MAY 15, 2003
CHARLOTTE, NC - A quarterly review of Mecklenburg County's child welfare division shows progress and steady improvements in the way the Department of Social Services (DSS) works to keep children safe.
A team from the N.C. Division of Social Services today shared the preliminary results of a three-day intensive review of 18 randomly selected cases handled by the Mecklenburg County DSS Youth and Family Services Division (YFS). The purpose of the review is to help YFS identify its strengths and focus on areas that need improvement and additional resources.

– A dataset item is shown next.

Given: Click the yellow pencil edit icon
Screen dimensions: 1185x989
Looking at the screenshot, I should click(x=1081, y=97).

"We were real encouraged by what we saw in your attitude and your desire to see excellence in your work," said Judy Massengill, program consultant with the N.C. Division of Social Services. Massengill reported the state team's findings during a morning exit conference.

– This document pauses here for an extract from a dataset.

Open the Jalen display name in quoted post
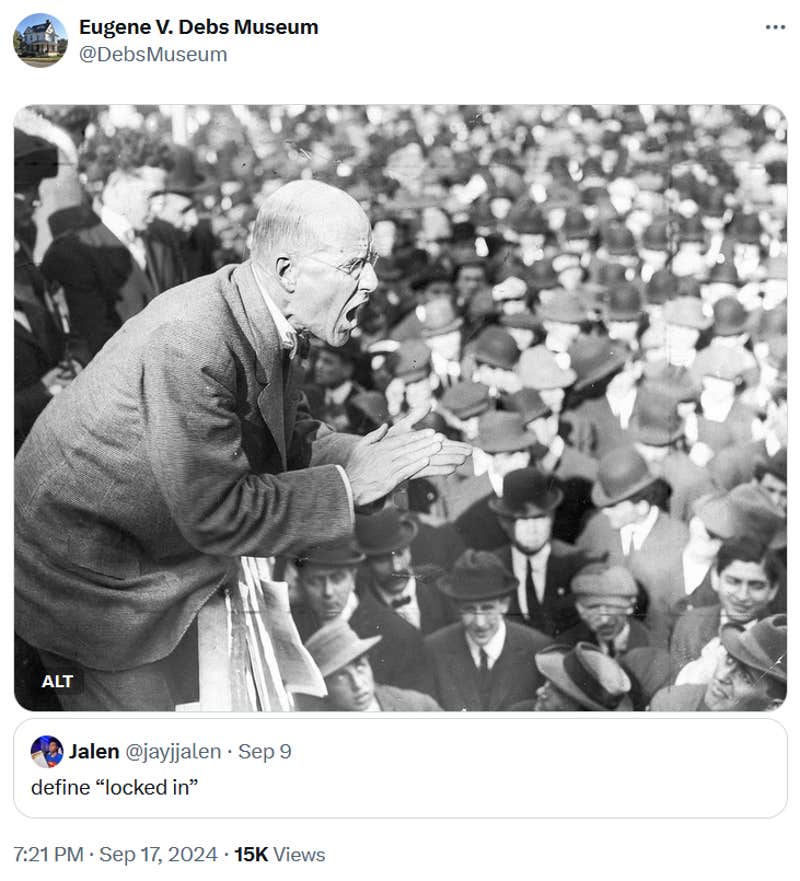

Preliminary results show strengths in the following areas: quality documentation, good contacts with the children, excellent services brokered for children and families, excellent work with non-English-speaking families, good collaboration with other agencies and appropriate response to open cases which receive subsequent referrals.
One area that's noted as needing additional work is the agency's effort to make contact with fathers who are not in the home. The push for a nationwide system-change approach to child welfare underscores the importance of taking a holistic approach to working with parents, including fathers not in the home, extended family members and the community.
"The Child and Family Services Review process continues to highlight the division's strengths as well as opportunities to enhance our service delivery system," said Dannette R. Smith, YFS director. The next quarterly review for Mecklenburg County DSS is set for August 2003.
The random case records were chosen from the period of July 2002 to the present. The process involved review of each case record, interviews with YFS social workers and supervisors, and interviews with family members and community providers. The 18 case records represented six in-home case management services cases (YFS Family Intervention unit), six placement cases (YFS Permanency Planning unit), and six investigation cases.
With passage of the 1997 Federal Adoption and Safe Families Act (ASFA), states have an increased accountability for public child welfare systems. Under ASFA, the Federal government is monitoring states around three key areas of child welfare: safety, permanency and well being. The Federal government is expected to return to North Carolina during the summer of 2004. Mecklenburg County will participate in the state review and all other state reviews because of its size as the largest urban county in North Carolina.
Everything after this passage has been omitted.